Les résultats attendus

Une meilleure compréhension des dynamiques d’innovation financière et technologique induites par l’essor des crypto-actifs, des monnaies digitales de Banque centrale et des mécanismes de tokenisation. Les participants devraient, notamment, saisir les implications de ces évolutions sur la conduite de la politique monétaire, la stabilité macro-financière et la structuration du système bancaire et financier ;

Une cartographie actualisée des initiatives menées sur le continent africain, dressée dans le domaine des monnaies digitales, des plateformes technologiques de paiement et des cadres nationaux de régulation des crypto-actifs. Cette analyse comparative contribuera à identifier les tendances structurantes, les choix institutionnels opérés et les enseignements tirés des expériences les plus avancées ;

Un partage d’expériences sur les bonnes pratiques internationales en matière de supervision, de gouvernance technologique, de cybersécurité et de protection des données, notamment, à partir des cadres stratégiques développés par le FMI, la BRI et plusieurs Banques centrales pionnières ;

Des recommandations stratégiques et opérationnelles visant à accompagner l’élaboration, au sein de l’UEMOA, d’un cadre règlementaire harmonisé, permettant à la fois d’encadrer les innovations financières, de préserver la confiance du public, de protéger l’intégrité des marchés financiers et de consolider la stabilité financière ;

Des coopérations régionales et internationales renforcées entre les autorités monétaires, les régulateurs sectoriels, les institutions financières et les acteurs de l’économie numérique.

Source : BCEAO

 

Les opportunités de la Tokenisation, par la Gouverneure Lisa D. Cook, Conseil des Gouverneurs de la Réserve fédérale (USA)
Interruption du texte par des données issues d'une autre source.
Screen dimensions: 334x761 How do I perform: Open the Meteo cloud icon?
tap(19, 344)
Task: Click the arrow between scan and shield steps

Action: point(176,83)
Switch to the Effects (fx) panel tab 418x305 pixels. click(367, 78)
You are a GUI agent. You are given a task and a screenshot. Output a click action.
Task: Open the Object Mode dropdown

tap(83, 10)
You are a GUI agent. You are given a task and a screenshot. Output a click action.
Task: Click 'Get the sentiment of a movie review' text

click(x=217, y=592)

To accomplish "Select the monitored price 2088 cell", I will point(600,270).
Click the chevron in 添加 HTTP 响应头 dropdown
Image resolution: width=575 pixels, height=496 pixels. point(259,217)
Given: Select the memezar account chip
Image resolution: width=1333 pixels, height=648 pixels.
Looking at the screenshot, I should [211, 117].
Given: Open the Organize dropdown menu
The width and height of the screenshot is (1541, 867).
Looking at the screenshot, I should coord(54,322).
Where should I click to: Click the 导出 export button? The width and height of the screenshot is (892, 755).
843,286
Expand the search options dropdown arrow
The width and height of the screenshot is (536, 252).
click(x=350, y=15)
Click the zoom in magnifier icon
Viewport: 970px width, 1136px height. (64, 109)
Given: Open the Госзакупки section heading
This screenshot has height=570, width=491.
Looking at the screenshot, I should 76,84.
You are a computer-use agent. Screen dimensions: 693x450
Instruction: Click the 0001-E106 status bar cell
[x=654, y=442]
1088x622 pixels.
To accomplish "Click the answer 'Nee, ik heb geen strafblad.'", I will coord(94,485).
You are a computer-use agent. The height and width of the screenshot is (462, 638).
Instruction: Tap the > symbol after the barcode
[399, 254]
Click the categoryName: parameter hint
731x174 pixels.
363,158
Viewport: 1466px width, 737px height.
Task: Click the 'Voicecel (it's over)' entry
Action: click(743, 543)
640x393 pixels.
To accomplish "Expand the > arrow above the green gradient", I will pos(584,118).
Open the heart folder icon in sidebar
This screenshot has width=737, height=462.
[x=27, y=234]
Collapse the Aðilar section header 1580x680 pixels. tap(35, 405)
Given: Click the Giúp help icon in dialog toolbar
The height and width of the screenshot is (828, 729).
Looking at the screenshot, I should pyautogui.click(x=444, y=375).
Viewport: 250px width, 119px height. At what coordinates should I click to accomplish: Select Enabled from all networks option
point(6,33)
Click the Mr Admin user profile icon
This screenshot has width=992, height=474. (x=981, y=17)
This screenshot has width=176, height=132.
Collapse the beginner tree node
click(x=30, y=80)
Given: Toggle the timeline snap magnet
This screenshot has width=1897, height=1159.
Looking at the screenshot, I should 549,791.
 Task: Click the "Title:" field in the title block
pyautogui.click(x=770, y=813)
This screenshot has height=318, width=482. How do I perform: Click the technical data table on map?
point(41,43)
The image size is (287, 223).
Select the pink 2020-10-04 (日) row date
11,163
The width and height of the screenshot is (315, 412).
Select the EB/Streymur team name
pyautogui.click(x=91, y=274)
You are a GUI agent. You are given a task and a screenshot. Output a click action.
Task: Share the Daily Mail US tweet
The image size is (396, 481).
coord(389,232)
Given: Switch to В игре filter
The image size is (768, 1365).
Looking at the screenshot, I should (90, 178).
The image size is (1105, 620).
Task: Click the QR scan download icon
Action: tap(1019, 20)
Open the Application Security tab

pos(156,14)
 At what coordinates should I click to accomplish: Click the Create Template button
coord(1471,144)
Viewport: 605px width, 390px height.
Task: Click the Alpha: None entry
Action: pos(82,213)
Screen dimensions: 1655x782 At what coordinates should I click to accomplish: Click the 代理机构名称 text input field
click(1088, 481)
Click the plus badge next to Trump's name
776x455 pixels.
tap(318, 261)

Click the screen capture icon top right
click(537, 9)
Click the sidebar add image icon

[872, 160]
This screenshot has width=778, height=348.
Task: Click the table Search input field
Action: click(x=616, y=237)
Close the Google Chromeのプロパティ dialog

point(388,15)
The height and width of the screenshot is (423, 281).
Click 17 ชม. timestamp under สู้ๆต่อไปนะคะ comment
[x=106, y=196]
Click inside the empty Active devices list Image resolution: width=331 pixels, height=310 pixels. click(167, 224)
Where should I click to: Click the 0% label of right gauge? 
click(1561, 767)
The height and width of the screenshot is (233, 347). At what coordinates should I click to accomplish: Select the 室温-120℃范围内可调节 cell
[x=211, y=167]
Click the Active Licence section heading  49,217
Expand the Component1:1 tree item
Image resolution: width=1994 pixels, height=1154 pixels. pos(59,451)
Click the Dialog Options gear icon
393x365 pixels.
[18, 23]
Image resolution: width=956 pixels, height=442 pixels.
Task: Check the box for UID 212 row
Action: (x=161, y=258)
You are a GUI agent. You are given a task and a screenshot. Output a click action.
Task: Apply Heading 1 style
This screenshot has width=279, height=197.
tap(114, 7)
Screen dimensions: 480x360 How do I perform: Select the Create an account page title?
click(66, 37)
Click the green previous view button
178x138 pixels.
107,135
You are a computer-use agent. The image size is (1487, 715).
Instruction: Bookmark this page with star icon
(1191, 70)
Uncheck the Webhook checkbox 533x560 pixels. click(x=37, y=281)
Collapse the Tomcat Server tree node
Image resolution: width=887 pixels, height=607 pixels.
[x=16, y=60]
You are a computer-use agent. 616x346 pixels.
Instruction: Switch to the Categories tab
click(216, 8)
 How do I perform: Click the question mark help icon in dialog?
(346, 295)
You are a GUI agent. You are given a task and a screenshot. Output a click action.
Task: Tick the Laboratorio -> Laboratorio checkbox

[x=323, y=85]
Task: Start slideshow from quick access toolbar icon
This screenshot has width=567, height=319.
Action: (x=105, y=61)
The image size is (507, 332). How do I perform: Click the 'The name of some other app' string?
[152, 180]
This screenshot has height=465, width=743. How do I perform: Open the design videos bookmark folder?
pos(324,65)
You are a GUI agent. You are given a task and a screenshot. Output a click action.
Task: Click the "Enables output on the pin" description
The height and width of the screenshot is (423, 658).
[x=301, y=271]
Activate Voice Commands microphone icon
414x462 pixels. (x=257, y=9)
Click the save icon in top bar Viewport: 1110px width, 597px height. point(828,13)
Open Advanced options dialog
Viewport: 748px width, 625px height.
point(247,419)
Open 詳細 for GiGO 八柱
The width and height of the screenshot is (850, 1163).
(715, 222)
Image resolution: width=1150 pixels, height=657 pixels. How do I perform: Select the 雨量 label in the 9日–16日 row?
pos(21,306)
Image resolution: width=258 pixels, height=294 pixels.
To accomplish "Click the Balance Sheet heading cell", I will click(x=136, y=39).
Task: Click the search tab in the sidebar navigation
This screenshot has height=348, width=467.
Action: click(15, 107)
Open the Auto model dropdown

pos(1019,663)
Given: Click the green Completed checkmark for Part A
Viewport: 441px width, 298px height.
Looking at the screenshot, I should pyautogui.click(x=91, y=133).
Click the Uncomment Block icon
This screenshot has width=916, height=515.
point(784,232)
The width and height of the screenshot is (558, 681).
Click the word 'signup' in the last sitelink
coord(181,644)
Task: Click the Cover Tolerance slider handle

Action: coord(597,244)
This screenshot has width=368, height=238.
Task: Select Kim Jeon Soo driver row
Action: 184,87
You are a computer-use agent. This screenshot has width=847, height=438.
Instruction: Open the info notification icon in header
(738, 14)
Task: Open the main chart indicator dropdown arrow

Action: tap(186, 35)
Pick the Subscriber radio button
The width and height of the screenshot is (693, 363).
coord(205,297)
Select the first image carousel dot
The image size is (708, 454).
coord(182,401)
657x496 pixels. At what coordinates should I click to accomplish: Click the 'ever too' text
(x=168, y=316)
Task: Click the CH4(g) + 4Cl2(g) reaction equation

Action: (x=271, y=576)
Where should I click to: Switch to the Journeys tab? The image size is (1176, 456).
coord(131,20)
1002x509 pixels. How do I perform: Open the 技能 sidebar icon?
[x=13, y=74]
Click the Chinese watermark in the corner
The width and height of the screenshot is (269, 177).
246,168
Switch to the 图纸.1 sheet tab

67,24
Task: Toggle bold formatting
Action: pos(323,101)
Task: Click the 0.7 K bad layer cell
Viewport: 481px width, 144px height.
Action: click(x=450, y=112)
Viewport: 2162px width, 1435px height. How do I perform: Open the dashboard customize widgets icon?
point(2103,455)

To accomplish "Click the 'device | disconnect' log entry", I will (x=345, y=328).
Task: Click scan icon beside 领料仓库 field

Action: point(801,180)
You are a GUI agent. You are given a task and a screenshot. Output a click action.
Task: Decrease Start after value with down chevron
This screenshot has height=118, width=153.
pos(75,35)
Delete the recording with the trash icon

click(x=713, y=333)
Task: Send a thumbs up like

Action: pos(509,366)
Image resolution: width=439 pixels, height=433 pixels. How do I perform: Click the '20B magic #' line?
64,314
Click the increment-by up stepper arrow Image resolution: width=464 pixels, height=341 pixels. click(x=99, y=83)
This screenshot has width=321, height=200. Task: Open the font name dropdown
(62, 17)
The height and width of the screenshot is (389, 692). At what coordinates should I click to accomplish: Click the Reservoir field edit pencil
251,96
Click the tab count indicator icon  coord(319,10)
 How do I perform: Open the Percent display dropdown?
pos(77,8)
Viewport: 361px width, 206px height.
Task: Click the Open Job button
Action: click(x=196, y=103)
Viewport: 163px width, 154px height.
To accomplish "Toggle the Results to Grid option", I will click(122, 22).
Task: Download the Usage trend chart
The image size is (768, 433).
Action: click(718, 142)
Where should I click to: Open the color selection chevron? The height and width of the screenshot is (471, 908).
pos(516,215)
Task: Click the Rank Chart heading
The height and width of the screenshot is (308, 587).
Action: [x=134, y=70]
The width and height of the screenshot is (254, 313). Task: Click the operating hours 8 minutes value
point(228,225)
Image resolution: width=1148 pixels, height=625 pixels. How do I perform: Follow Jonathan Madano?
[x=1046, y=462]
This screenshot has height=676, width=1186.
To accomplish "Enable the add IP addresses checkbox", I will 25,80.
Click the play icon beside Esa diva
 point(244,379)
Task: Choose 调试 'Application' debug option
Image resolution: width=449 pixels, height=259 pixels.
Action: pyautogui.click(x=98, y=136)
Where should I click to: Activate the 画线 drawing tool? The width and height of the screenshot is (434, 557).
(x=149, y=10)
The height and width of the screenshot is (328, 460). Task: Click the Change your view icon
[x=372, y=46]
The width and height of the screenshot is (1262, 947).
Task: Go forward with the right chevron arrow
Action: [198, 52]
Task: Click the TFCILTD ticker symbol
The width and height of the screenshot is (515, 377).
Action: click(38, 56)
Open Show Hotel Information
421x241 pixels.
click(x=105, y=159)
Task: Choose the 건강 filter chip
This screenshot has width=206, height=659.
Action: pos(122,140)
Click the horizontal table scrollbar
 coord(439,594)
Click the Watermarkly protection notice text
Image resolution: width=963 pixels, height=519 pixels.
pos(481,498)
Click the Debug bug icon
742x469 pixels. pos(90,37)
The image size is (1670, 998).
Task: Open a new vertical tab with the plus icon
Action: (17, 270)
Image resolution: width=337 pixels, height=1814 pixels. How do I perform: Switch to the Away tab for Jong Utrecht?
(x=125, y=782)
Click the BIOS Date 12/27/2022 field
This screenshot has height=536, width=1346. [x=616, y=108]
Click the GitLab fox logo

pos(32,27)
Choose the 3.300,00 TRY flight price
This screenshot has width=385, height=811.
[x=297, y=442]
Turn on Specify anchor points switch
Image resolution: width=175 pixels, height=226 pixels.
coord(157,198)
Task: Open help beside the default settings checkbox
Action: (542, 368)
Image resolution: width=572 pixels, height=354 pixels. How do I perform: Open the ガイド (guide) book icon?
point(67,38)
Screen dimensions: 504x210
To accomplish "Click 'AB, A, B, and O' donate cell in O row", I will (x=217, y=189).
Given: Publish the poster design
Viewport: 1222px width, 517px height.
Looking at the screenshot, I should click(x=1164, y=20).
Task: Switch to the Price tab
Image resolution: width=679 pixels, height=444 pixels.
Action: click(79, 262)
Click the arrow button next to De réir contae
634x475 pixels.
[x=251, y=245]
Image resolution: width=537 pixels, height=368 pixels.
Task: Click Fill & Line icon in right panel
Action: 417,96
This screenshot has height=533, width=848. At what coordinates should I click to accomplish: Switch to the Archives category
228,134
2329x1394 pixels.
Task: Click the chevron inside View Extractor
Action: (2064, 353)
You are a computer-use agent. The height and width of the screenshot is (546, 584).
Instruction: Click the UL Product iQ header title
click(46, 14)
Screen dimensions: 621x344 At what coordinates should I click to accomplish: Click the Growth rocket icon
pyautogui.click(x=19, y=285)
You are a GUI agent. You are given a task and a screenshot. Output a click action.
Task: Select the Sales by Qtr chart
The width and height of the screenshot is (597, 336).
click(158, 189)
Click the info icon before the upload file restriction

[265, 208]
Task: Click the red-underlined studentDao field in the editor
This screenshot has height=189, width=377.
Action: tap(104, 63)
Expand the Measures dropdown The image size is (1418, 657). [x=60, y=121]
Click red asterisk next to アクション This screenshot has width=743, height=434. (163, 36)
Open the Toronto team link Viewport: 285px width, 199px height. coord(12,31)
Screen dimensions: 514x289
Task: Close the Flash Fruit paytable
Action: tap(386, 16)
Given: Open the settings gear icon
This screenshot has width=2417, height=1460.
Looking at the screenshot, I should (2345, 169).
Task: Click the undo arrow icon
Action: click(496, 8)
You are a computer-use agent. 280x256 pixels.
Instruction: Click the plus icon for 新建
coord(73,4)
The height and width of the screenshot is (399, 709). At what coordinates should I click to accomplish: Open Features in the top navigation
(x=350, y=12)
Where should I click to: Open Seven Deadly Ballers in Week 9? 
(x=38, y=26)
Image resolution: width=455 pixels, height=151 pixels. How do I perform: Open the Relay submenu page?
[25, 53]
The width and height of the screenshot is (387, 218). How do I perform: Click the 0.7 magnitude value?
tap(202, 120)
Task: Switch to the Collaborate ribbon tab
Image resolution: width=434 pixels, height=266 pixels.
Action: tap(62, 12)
La Gouverneure Lisa D.Cook a donné la communication introductive de cette Conférence internationale. Elle s’est penchée sur « les actifs numériques et leur utilisation sur les marchés ». De son point de vue, la tokenisation peut améliorer les processus de gestion de la liquidité et du collatéral dans plusieurs manières significatives.

La tokenisation peut permettre à la liquidité d’être streamer grâce à des solutions qui permettent aux partis de partager une seule source transparente pour traquer les transactions et gérer les problèmes associés au collatéral. En plus, les contrats smart peuvent automatiser des activités qui nécessitent des interventions manuelles, comme des appels et des substitutions collatérales, améliorant l’efficacité opérationnelle. En plus, l’utilisation des fonds tokenisés pour atteindre les requêtes, simplifier la gestion et améliorer la pression de la rédemption, en évitant les évènements de stress dans les marchés et en améliorant la stabilité. Peut-être la plus significative est la tokenisation et les termes programmables et contractuels qui permettent de créer de nouveaux types de transactions à l’intérieur du jour pour la gestion de l’argent et de la liquidité. En termes de dynamique, la tokenisation peut soutenir la compétition et les nouvelles formes de collaboration La tokenisation peut potentiellement réduire les barrières d’entrée pour les entreprises de services financiers pour compléter avec les institutions traditionnelles.

Les capacités liées à la propriété fractionnelle peuvent être particulièrement attirantes dans les économies, notamment dans l’Afrique du Sud où les économistes et les investisseurs peuvent avoir moins de ressources pour investir mais où il existe une nécessité d’améliorer les marchés capitalistes en complément de la dette de sécurité sociale….

 

Crypto-actifs et définitions

La Tokenisation des actifs désigne le processus qui consiste à représenter un actif réel ou financier sous la forme d’un “token” numérique enregistré sur une technologie de registre distribué (DLT), généralement une blockchain. Ce token reflète les droits de propriété ou une fraction de l’actif sous-jacent et permet son émission, son transfert et son règlement de manière numérique.

– Un contrat intelligent est un programme numérique sur blockchain qui s’exécute automatiquement dès que les conditions du contrat sont remplies sans intervention humaine.

– Les stablecoins sont des crypto-actifs qui visent à maintenir une valeur stable par rapport à un actif donné ou un panier d’actifs.